Tucker no teme recurrir a la expresión «que se encargue el mercado». Como afirma el economista Donald Boudreaux, es una regla sencilla para un mundo complejo. Al contrario que la expresión «ya se encargará el Estado», no es una respuesta dogmática ni simplista. Es una regla que encapsula en pocas palabras un elaborado planteamiento teórico con una buena dosis de humildad intelectual. Cuando decimos «que se encargue el mercado» estamos reconociendo los límites de nuestro conocimiento y depositando nuestra confianza en la creatividad de millones de personas que arriesgan su fortuna y su reputación en un proceso descentralizado que premia a los que aportan soluciones y castiga a los que malgastan recursos. Estamos confiando en un proceso que se va autocorrigiendo con el paso del tiempo y que estimula el progreso: cada individuo puede contribuir con sus propias ideas, las ideas compiten entre sí, las mejores ideas son imitadas y triunfan, y las peores van quedando relegadas.
Cuando decimos «que se encargue el Estado», por el contario, estamos depositando nuestra confianza en un grupo de políticos y funcionarios que actúa en un marco completamente distinto. Los burócratas responden ante los electores que votan cada cuatro años, no ante consumidores que votan cada día cuando compran o se abstienen de comprar. En el mercado podemos cambiar de proveedor de internet o de compañía de gas con una llamada. Si queremos cambiar de policía, tener una justicia más eficiente o pagar menos impuestos por los servicios públicos, tenemos que hacer las maletas y mudarnos a otro Estado (donde probablemente encontremos similares carencias). Los burócratas no arriesgan sus propios recursos sino los de los contribuyentes, la irresponsabilidad y la ineficacia les sale gratis. Los burócratas no permiten la competencia de ideas, imponen su «solución» a todos uniformemente, y como actúan al margen del mercado no son premiados con beneficios cuando sus ideas sirven a la gente, ni castigados con pérdidas cuando despilfarran recursos.
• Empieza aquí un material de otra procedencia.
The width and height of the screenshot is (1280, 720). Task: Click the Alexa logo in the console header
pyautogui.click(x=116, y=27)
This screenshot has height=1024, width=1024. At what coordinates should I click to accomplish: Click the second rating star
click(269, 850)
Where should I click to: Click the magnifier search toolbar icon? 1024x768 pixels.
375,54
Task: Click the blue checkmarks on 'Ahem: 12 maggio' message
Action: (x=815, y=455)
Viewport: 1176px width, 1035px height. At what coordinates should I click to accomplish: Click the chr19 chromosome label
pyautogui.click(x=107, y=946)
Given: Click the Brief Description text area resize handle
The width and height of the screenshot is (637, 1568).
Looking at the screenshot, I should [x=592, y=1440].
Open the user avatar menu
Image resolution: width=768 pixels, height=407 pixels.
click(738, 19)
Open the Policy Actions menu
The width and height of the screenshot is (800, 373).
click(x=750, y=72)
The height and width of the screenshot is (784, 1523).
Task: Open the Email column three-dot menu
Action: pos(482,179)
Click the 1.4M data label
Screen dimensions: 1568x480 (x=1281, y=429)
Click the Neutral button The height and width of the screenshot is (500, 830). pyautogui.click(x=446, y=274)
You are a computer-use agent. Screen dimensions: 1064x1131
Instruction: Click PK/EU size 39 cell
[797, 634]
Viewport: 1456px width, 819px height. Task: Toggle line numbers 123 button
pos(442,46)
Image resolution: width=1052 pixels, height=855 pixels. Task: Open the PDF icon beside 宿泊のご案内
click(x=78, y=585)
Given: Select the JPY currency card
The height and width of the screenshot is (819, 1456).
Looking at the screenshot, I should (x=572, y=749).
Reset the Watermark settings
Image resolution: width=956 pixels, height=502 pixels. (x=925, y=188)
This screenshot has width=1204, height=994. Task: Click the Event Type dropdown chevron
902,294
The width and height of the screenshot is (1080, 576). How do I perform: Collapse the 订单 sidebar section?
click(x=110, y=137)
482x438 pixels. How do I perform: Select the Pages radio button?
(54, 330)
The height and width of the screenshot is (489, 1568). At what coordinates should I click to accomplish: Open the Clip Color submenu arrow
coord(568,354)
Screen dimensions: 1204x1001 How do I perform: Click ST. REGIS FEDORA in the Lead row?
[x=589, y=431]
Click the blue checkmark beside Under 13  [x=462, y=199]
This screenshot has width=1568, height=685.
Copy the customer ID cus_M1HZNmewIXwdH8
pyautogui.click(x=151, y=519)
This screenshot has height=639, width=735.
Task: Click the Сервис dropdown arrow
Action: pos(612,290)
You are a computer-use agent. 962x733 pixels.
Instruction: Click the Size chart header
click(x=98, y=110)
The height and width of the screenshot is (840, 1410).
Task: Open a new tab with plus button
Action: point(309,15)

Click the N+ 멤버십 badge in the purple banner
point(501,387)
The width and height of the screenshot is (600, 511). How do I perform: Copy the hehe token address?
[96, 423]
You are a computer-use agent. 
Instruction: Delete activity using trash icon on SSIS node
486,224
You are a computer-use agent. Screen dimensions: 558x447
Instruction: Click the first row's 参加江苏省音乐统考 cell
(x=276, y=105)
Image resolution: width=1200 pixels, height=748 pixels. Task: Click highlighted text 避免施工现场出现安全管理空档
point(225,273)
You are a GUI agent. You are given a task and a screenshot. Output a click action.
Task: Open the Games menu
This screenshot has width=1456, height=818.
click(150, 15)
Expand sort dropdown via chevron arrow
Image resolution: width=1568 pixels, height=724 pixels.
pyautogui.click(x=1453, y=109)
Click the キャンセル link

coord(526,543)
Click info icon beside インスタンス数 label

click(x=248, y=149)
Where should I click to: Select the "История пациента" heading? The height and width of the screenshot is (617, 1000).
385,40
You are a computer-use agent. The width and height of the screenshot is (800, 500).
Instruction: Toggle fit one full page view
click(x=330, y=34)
La expresión «que se encargue el Estado» no encierra ningún significado más profundo, se supone que el Estado dará con una solución simplemente porque dice tener la intención de encontrarla, aunque no tenga los incentivos ni pueda recurrir al test de la rentabilidad para hacerlo. Eso sí es un acto de fe.
Jeffrey Tucker invita al lector a valorar los milagros cotidianos del capitalismo y a desprenderse del Estado cuando haya alternativas de mercado. Es más sano preocuparse de las «trivialidades» de tu día a día que de la política nacional. Quizás así, por la vía de la indiferencia, el Estado sea cada vez más irrelevante.